CASO 4 – Operazioni con garanzia tripartita Confidi–MCC–Banca
Un ultimo caso riguarda le operazioni nelle quali il rischio viene condiviso tra Confidi, MCC e banca.
La garanzia del Fondo di Garanzia per le PMI è subordinata all’esito della valutazione effettuata da MCC. Qualora l’impresa venga collocata nella fascia 5, la garanzia diretta del Fondo non può essere concessa.
Questo può rappresentare un ostacolo significativo all’accesso al credito, considerato il ruolo che la garanzia pubblica riveste nelle politiche di finanziamento delle banche.
In presenza di un’operazione con rischio tripartito, il Confidi può invece concedere una garanzia del 67%, controgarantita al 100% da MCC, fino a un importo massimo di 120.000 euro, anche a imprese che rientrano nella fascia 5 della valutazione MCC e che, pertanto, non sarebbero garantibili attraverso un intervento diretto del Fondo.

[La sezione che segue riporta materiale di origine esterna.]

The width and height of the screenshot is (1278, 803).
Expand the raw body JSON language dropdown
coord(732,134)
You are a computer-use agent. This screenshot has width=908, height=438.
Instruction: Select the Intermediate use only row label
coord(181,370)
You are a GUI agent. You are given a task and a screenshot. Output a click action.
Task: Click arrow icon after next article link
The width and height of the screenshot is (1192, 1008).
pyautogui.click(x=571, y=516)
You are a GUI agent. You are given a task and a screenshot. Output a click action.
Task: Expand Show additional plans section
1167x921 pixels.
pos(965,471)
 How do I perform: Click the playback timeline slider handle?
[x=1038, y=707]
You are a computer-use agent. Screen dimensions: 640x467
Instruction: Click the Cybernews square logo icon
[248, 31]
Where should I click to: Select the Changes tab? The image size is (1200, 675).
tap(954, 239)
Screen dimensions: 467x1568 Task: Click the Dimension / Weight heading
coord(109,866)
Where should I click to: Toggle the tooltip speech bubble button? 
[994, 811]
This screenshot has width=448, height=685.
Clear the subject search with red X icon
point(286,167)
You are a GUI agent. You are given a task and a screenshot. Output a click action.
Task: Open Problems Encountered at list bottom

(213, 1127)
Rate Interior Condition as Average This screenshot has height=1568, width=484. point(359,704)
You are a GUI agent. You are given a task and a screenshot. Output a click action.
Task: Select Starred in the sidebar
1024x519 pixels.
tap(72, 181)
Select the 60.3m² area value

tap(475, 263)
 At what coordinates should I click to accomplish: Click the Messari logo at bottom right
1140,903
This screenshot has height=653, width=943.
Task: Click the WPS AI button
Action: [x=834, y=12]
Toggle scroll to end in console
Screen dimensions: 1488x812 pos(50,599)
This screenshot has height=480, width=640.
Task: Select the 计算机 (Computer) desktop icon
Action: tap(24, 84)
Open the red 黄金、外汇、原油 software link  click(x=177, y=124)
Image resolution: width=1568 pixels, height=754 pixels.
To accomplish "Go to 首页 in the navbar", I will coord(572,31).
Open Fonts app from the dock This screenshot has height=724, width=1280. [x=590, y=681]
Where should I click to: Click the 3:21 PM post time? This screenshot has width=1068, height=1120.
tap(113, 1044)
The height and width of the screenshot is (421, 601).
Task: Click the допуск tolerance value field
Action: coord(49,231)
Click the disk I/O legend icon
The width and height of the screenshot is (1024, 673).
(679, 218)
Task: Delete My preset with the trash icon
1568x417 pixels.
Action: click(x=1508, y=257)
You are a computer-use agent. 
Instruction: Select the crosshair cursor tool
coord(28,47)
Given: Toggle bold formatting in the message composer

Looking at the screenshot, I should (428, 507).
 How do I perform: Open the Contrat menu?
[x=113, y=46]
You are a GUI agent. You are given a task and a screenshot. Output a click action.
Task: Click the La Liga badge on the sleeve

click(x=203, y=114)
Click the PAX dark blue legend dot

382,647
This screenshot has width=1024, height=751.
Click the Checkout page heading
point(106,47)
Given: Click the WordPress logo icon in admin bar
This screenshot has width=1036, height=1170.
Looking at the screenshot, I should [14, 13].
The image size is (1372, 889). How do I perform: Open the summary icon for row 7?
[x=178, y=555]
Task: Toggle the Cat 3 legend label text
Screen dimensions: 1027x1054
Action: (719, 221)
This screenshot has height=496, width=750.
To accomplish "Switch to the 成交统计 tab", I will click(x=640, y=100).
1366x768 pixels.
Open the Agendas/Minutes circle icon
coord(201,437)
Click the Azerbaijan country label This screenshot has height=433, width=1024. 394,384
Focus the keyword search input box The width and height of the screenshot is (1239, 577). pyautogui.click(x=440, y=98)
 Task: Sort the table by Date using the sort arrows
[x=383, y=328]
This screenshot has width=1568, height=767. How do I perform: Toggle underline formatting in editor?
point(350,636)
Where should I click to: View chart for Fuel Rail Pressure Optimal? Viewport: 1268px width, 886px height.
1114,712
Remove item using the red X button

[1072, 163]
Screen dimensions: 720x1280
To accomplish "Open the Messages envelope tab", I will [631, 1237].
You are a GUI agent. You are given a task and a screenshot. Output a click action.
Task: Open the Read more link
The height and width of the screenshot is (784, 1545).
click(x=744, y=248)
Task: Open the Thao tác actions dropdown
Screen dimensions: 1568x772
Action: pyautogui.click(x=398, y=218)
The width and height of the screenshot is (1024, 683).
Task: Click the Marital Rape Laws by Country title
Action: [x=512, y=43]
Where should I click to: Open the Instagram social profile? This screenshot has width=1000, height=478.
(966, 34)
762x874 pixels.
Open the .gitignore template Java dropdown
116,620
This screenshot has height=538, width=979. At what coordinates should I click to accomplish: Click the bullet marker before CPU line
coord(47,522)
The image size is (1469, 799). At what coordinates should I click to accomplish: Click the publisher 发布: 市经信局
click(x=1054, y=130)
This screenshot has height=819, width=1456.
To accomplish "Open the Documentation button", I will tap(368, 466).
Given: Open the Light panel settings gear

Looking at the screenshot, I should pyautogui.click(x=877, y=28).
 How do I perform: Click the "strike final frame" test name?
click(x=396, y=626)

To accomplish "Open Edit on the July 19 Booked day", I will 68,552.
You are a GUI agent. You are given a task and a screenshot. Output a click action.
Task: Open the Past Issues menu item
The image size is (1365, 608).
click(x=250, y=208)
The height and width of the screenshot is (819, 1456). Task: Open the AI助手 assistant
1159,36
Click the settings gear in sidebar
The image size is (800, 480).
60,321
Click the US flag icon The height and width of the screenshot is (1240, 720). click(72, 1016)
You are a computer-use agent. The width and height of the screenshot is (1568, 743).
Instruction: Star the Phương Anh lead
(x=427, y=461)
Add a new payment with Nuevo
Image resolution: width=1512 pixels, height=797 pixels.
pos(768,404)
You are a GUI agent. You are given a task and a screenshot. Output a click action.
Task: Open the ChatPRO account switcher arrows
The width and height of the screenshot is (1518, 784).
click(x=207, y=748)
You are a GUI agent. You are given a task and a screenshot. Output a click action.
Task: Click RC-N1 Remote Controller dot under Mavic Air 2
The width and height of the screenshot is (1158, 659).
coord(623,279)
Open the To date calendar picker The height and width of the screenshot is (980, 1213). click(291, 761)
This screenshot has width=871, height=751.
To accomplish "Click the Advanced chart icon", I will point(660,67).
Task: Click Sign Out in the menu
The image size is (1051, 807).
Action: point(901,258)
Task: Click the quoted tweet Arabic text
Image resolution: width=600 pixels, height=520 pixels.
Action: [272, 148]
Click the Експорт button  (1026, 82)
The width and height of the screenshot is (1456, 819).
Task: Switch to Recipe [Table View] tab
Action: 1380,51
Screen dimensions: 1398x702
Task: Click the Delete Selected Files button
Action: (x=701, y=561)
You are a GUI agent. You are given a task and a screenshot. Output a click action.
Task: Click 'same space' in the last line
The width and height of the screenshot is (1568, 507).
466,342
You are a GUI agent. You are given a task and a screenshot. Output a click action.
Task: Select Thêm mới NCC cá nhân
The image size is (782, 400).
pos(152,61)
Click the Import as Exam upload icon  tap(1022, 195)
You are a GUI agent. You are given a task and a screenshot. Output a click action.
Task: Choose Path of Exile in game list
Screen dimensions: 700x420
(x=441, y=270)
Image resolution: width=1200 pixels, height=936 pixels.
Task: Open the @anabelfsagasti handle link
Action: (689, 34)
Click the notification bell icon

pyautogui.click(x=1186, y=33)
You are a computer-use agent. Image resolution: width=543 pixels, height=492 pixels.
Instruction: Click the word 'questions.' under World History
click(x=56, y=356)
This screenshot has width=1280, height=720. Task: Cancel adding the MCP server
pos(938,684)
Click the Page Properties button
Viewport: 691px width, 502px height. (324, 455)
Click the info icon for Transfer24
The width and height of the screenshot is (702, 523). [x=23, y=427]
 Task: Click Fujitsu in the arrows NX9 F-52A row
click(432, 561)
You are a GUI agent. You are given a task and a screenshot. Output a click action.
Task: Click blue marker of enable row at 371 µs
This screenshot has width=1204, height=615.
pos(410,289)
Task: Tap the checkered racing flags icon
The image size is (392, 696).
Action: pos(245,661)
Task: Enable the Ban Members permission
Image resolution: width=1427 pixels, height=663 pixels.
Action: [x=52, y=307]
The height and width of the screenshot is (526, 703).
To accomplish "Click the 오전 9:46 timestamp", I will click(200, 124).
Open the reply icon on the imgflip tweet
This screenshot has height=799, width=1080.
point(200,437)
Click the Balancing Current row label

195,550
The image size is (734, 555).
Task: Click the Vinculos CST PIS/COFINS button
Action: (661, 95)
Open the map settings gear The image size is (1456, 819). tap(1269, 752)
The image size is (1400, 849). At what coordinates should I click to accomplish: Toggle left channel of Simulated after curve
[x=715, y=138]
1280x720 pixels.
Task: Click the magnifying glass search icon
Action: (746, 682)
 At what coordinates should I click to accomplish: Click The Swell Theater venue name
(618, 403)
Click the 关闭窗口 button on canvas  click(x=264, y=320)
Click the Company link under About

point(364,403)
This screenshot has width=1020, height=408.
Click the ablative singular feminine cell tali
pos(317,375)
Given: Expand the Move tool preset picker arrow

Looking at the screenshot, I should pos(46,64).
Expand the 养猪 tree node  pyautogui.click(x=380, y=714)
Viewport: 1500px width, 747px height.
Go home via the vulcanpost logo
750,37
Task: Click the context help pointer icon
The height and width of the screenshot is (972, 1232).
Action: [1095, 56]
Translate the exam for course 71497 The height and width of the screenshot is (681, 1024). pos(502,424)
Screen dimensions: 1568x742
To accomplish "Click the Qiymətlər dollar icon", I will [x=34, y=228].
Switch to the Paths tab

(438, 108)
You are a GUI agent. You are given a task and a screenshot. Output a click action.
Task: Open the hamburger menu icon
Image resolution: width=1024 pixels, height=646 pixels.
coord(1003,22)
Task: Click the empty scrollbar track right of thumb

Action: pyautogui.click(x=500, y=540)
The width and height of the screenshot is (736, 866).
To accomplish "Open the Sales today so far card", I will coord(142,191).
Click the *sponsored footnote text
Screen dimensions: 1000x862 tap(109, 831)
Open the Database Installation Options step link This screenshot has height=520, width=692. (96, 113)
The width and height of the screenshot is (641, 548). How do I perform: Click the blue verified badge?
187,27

In questo modo, la banca può beneficiare della ponderazione zero sulla quota del finanziamento garantita dal Confidi, pari al 67%, anche nei confronti di imprese che non potrebbero ottenere direttamente la garanzia MCC.
Anche in questo caso, quindi, la garanzia privata del Confidi può consentire di superare un limite che, in assenza di tale intervento, potrebbe rendere più difficile o impedire l’accesso al finanziamento.
IN SINTESI
La garanzia del Confidi non rappresenta necessariamente un’alternativa alla garanzia MCC. In determinate situazioni può invece costituire uno strumento complementare o alternativo in grado di aumentare la copertura del rischio, facilitare la decisione della banca e consentire l’accesso al credito anche in situazioni nelle quali la garanzia pubblica non è disponibile o non è sufficiente.
Prima di sostenere il costo della garanzia, è quindi opportuno valutare il beneficio concreto che l’intervento del Confidi può generare sull’operazione, considerando sia la possibilità di ottenere il finanziamento sia le eventuali ricadute sulle condizioni applicate dalla banca.